The full legislature still must vote on the bonding to pay for the agreement.
Bush was a 17-year-old junior at Bellport High School when he was charged with murdering Sherese Watson, a 14-year-old fellow student, after a late-night party.
Bush said he was beaten, coerced and forced to sign a false confession by Suffolk police.
Prosecutors also failed to turn over evidence that showed another man, since deceased, possibly was responsible for the murder, according to a report by the Suffolk County district attorney’s Conviction Integrity Bureau. The crime remains unsolved.
Bush, who was cleared of the murder by DNA and other forensic evidence, was released on parole in 2007.
In 2019 a Suffolk County judge dropped all charges against Bush following a yearlong probe by the bureau.
With the litigation concluded, Bush is ready to turn the page.

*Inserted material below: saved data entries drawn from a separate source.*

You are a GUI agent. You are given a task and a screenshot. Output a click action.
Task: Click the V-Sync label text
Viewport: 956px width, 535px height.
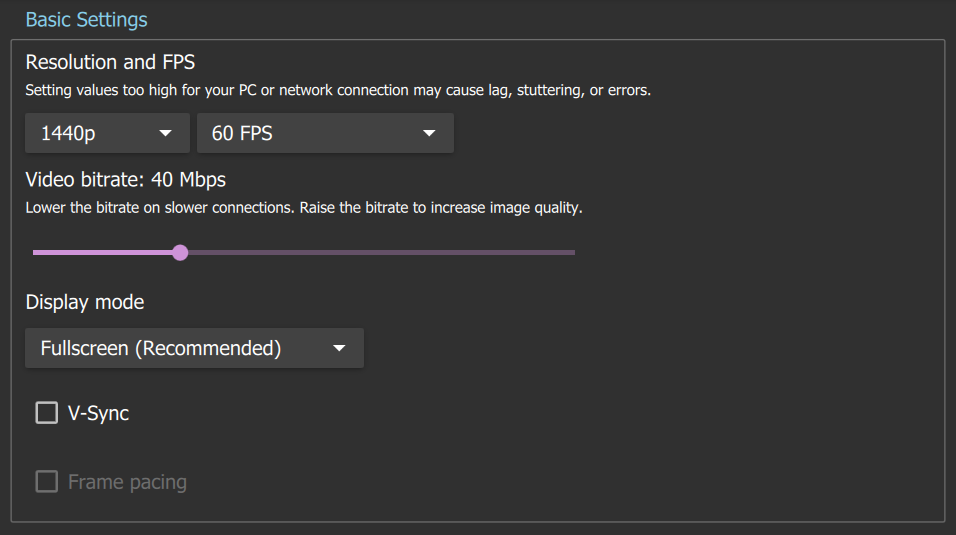(x=98, y=413)
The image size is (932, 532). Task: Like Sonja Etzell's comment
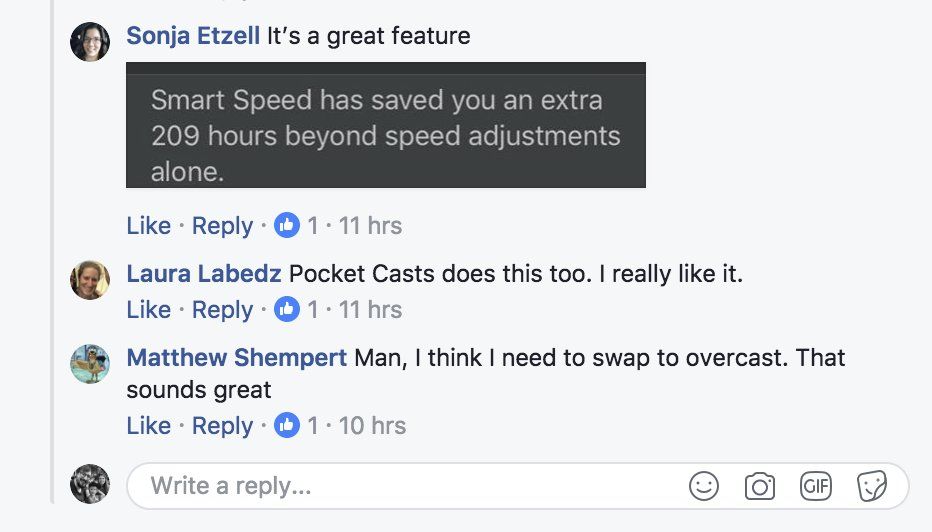click(x=149, y=226)
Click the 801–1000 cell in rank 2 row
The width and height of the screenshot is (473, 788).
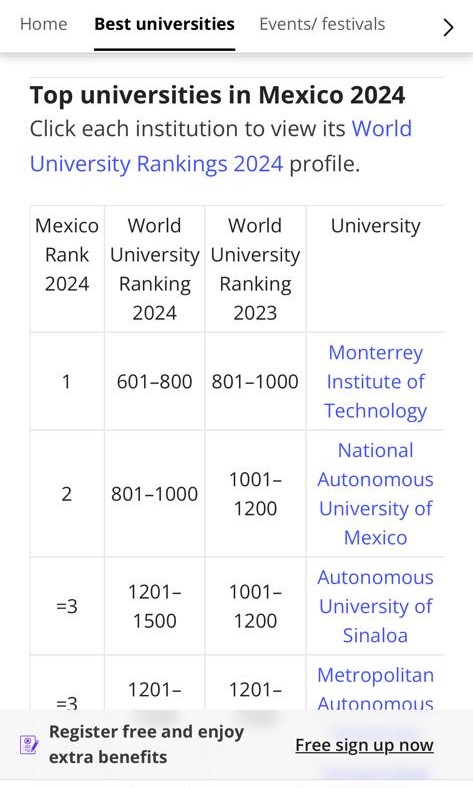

"There's been a lot of tension, pressure, stress and anxiety. So I am just glad that we are bringing this all to a closure," Bush said.
In a statement released by Suffolk County Friday, Bush said most wrongful convictions stem from the mistreatment of minors through witness intimidation and other practices.
Bush said state parole boards force minors "to spend many years past their minimum sentence just for maintaining innocence."
"What's really important here is an acknowledgment of what happened to Keith — what these police officers did and the kind of culture they created in the police department in the 1970s," said Adele Bernhard, Bush's attorney.
At a news conference Friday, Suffolk County Executive Steve Bellone described the Bush case as an example of systematic corruption that was "cultivated and facilitated" by former Suffolk District Attorney Thomas Spota.
Bellone said Spota fought repeated efforts to overturn Bush's conviction. Spota denied knowing anything about the Bush case, according to a Newsday story in May 2019.
Spota was sentenced to five years in prison last month in an unrelated corruption case. He and his former top aide, Christopher McPartland, are appealing their convictions and sentences.
The settlement with Bush, Bellone said, "represents only the costs we can see. The tip of the iceberg. There is a cost to every injustice that occurs. A moral cost. A cost to the individuals and to their families."
Bellone said he called Bush last week and apologized for "what you unjustly endured" and promised to continue reforming the process that led to his incarceration.
Bush, who is completing an autobiography, said he plans to use the settlement money to take care of his family and, "to try to find a way to enjoy the rest of my life."
But in his statement, Bush said the past can't be erased with an eight-figure check.
"I lost everything of significance," he wrote. "No amount of money can make up for what was taken from me. Forty-four years of my life will remain trapped inside of a nightmare. If memory is the only gift, I can leave this world with, then mine will be scarred forever."